MISACHENEVICA

INTERVISTA ESCLUSIVA
AI
MISACHENEVICA

Chi eravate prima di diventare MiSaCheNevica. Raccontateci la vostra esperienza passata e presente.
Antonio: io e Walter ci conosciamo dai lontani tempi del liceo e qualche anno più tardi abbiamo suonato insieme nei Disfunzione. Quando lui ha iniziato a dedicarsi ad un nuovo progetto insieme al giovane Marco, che militava negli Zoo, mi ha chiesto se fossi interessato a partecipare, ricevendo la mia adesione. Sono seguiti un EP, un album, vari concerti e più di qualche soddisfazione a livello di pubblico e critica.

MiSaCheNevica, è una frase che esprime incertezza e speranza allo stesso tempo, forse un po’ in contrasto rispetto alla grinta e alla rabbia del vostro sound, raccontateci come mai questa scelta.
Antonio: mi sono presentato in sala prove con un foglietto pieno di possibili nomi per il gruppo; ne abbiamo estrapolati circa tre o quattro che ci piacevano particolarmente, finendo per dare la vittoria finale, messa ai voti a questa denominazione. La neve copre le cose conferendovi un nuovo aspetto; a volte si spera quindi nel suo arrivo perché trasformi un po’ la situazione e scombussoli i programmi. E quando nell’ aria senti che sta per arrivare… MiSaCheNevica.

Come nasce un vostro brano, testo melodia e arrangiamenti.
Walter: generalmente me ne esco con un giro di chitarra ed una melodia che propongo a Marco e Antonio, e iniziamo a lavorarci assieme.

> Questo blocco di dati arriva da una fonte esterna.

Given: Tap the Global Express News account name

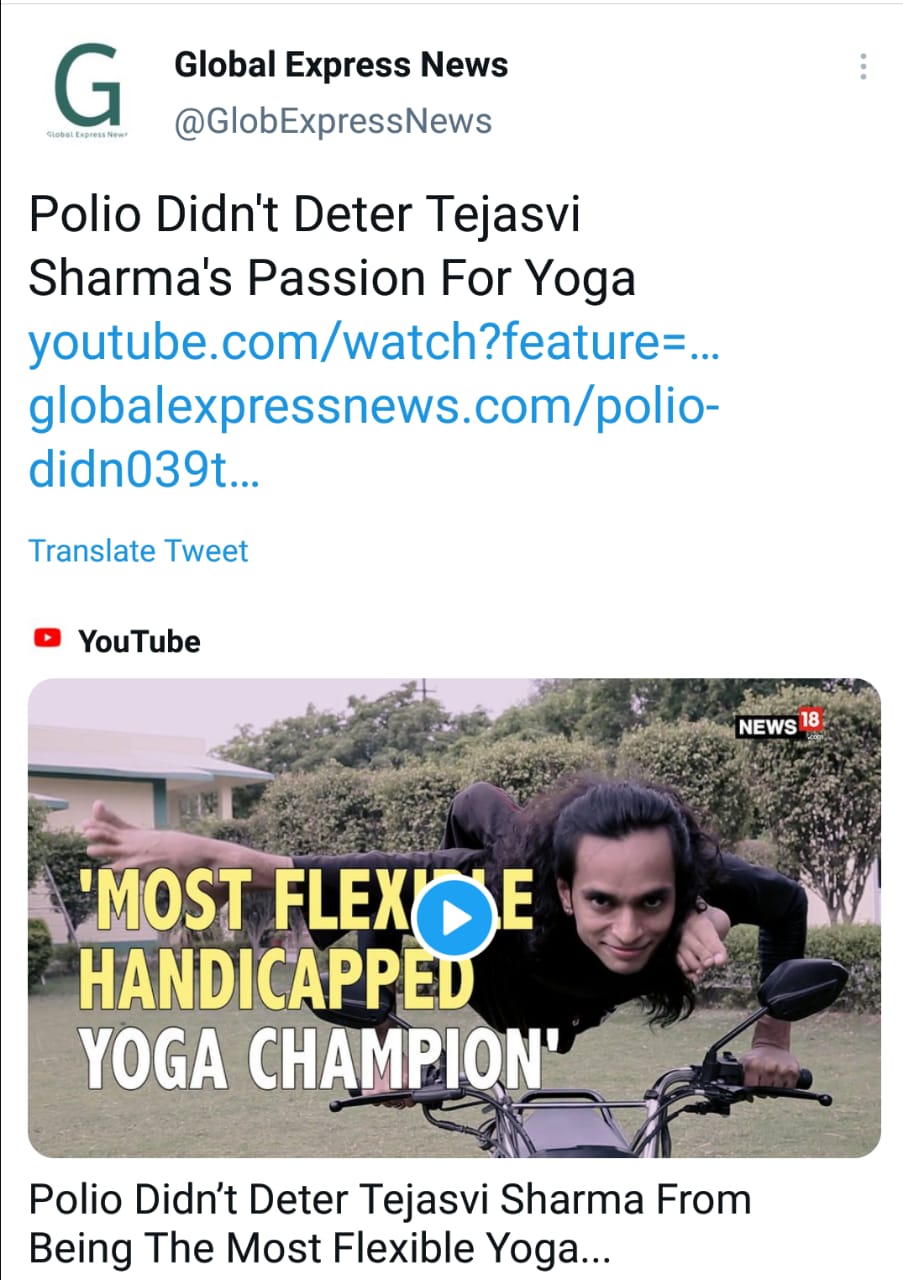Looking at the screenshot, I should coord(341,65).
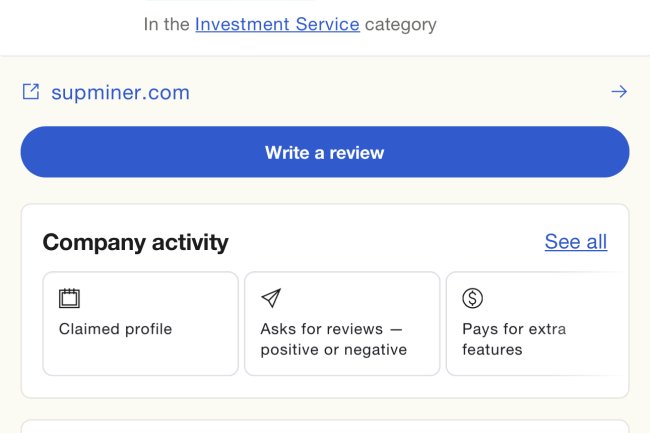Screen dimensions: 650x433
Task: Click the external link icon beside supminer.com
Action: pos(31,92)
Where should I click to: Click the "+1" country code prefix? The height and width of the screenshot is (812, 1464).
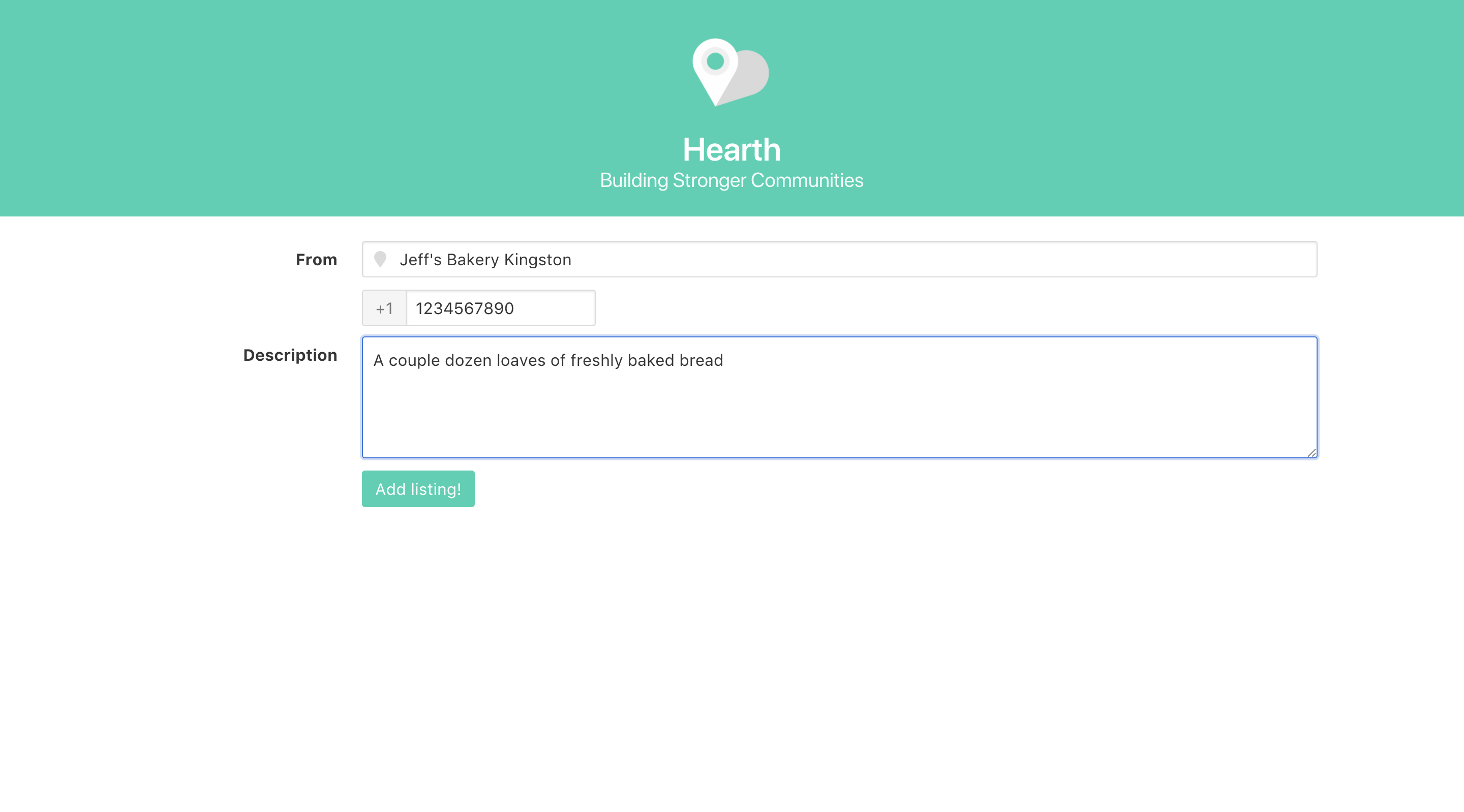click(x=384, y=308)
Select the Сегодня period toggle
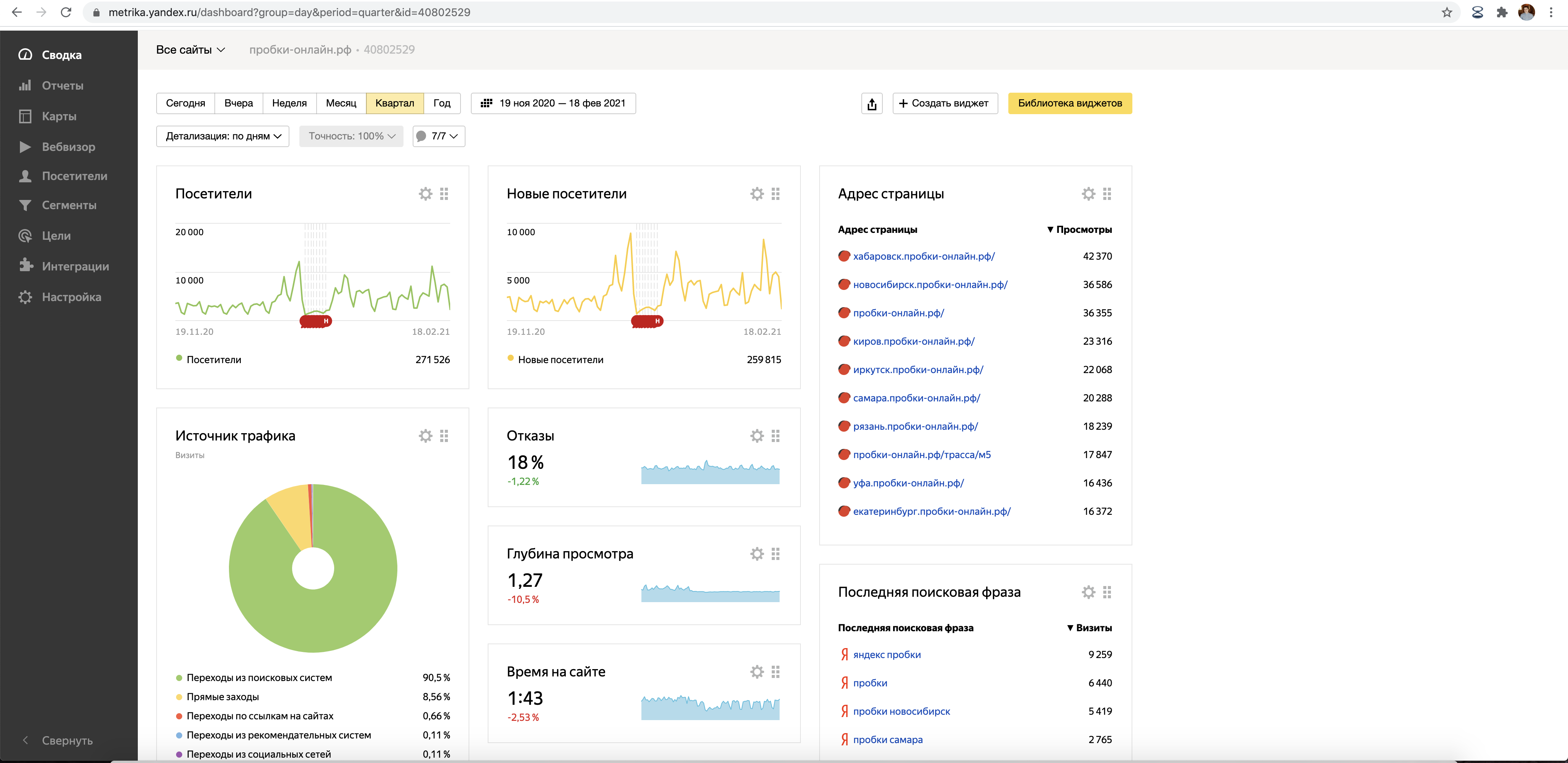 185,103
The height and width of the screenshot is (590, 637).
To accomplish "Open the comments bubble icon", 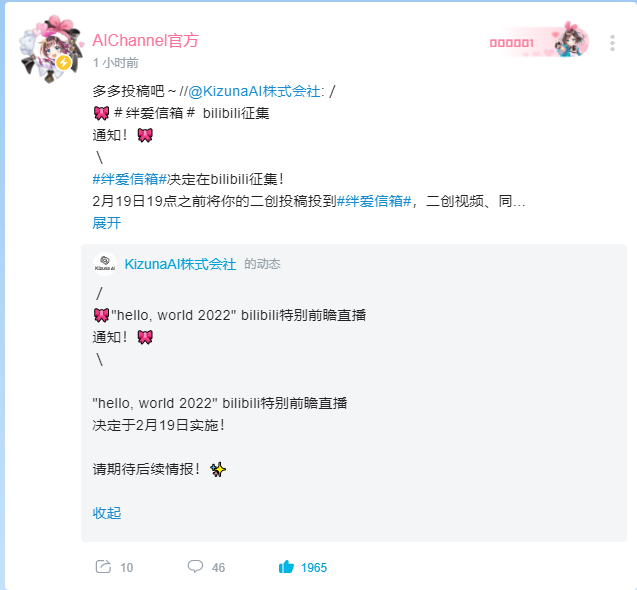I will point(195,566).
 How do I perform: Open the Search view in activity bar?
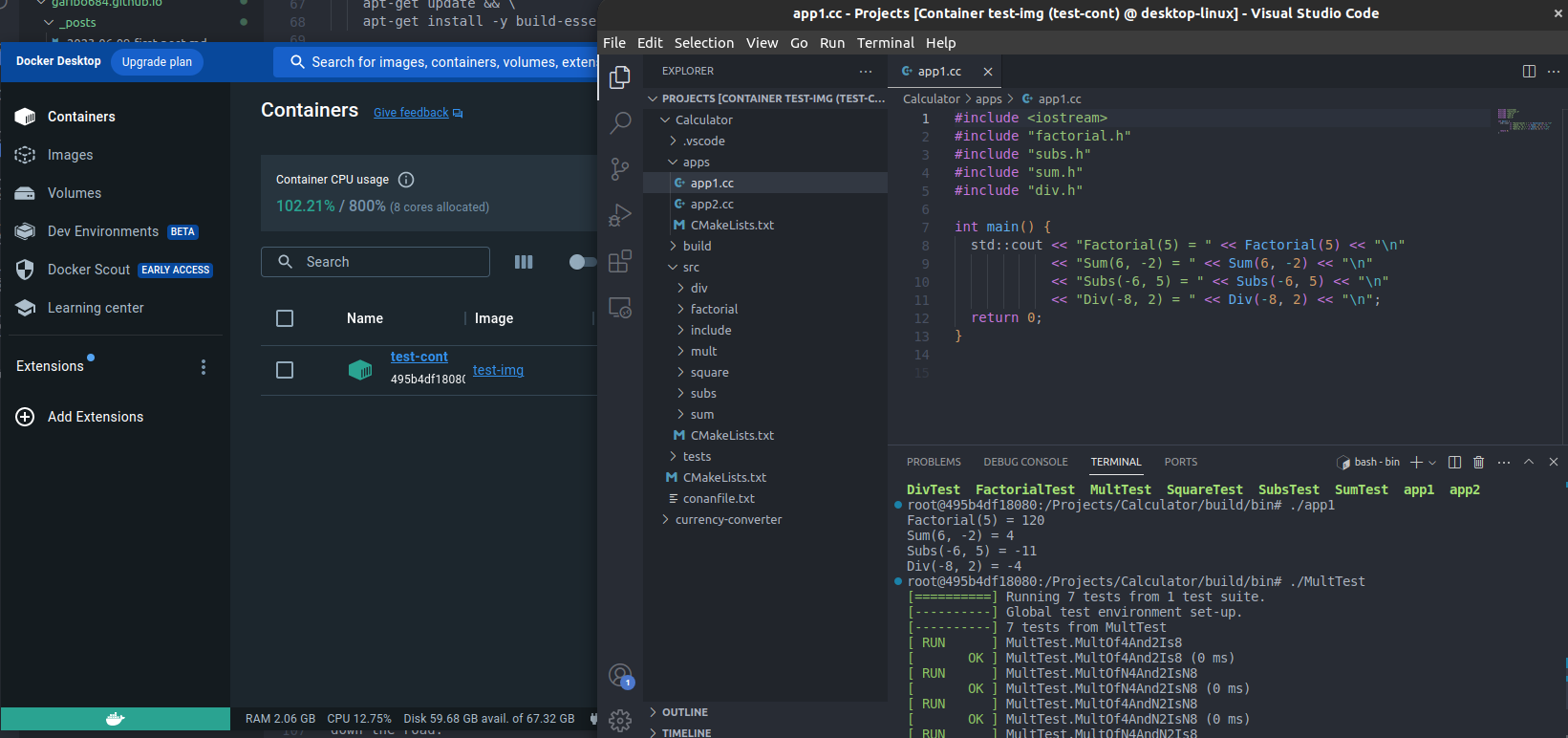tap(620, 122)
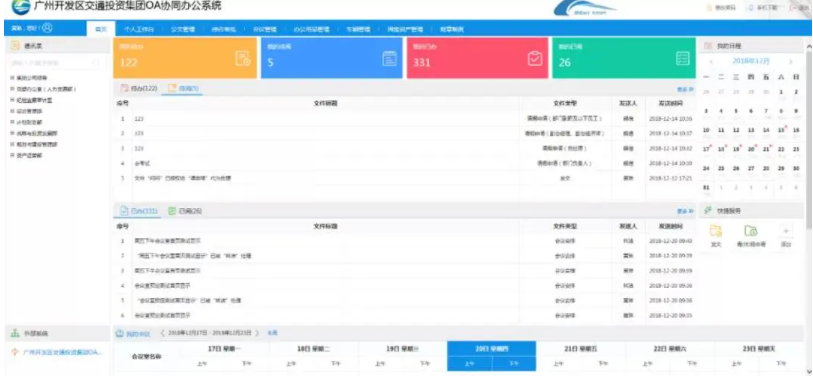Click the contacts search input field
The height and width of the screenshot is (382, 813).
pyautogui.click(x=55, y=63)
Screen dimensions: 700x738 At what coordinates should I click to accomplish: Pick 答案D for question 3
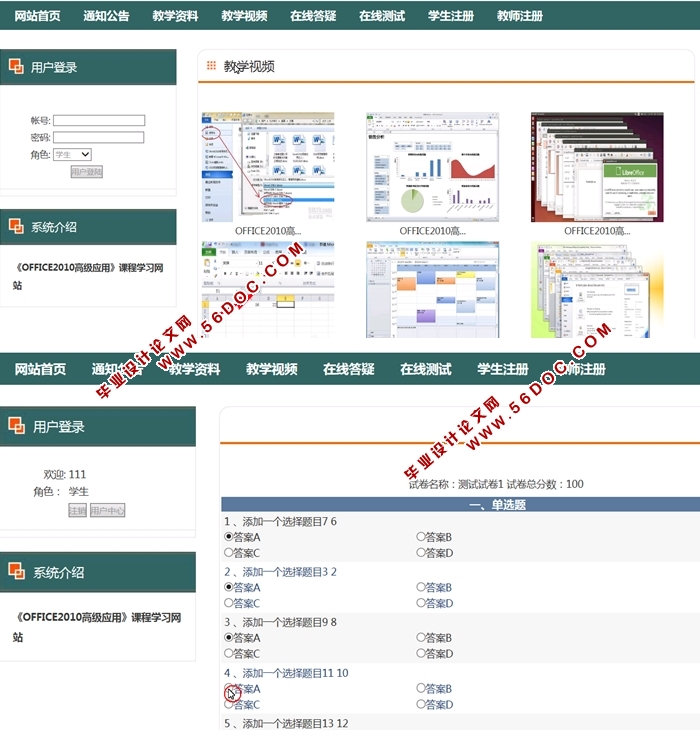tap(421, 654)
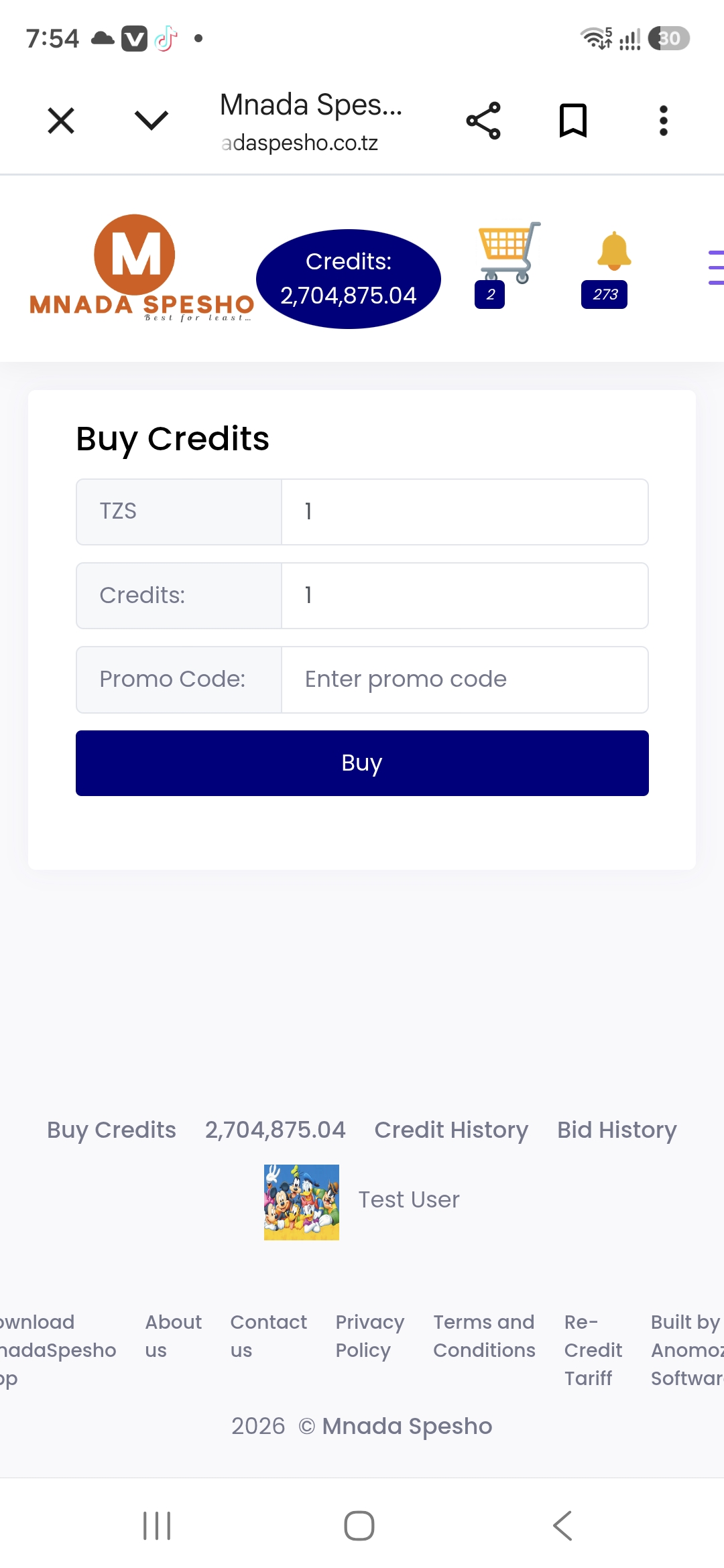Click the promo code input

click(465, 679)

Da lì ognuno propone vari altri spunti e pian piano si costruisce la canzone.

Siamo un po’ tutti “Figli illegittimi di Kurt Cobain”, citando il titolo del vostro brano inserito nella seconda compilation di Sound&Vision, ancora oggi ‘Montage Of Heck’ testimonia quanto sia forte e intimo il rapporto che abbiamo con Kurt e con la musica dei Nirvana, perché secondo voi?
Walter : i Nirvana hanno dato una fortissima scossa, probabilmente l’ultima degna di questo nome, al mondo della musica, coniugando pop, punk, disagio, rabbia e sensibilità in un modo sublime.

Come il grunge ha influito nel vostro percorso musicale e come sta continuando ad influire tuttoggi? E’ solo Retromania?Walter : nonostante il passare degli anni, Nirvana& Co. continuano ad essere un fortissimo punto di riferimento per il  nostro essere musicisti e persone, e credo che andrà sempre così. Hai citato “Montage ofHeck” : sia io che Antonio e Marco siamo andati a vederlo. Sembrava difficile che un film/documentario potesse accrescere ulteriormente il fascino che Kurt e gli altri esercitano su di noi, ma è successo. Siamo usciti dalla sala al tempo stesso entusiasti e confusi…

Che rapporti avete con il panorama musicale di oggi?
Marco: per quanto possibile, cerchiamo di tenerci aggiornati sia sulla scena locale, che riguardo a quanto avviene a distanza da noi, chiaramente con un occhio di riguardo agli ambiti “indie”.

Un vostro punto debole, un vostro punto forte.
Marco: pur essendo dei musicisti “cazzoni”, riusciamo a scrivere e suonare belle canzoni.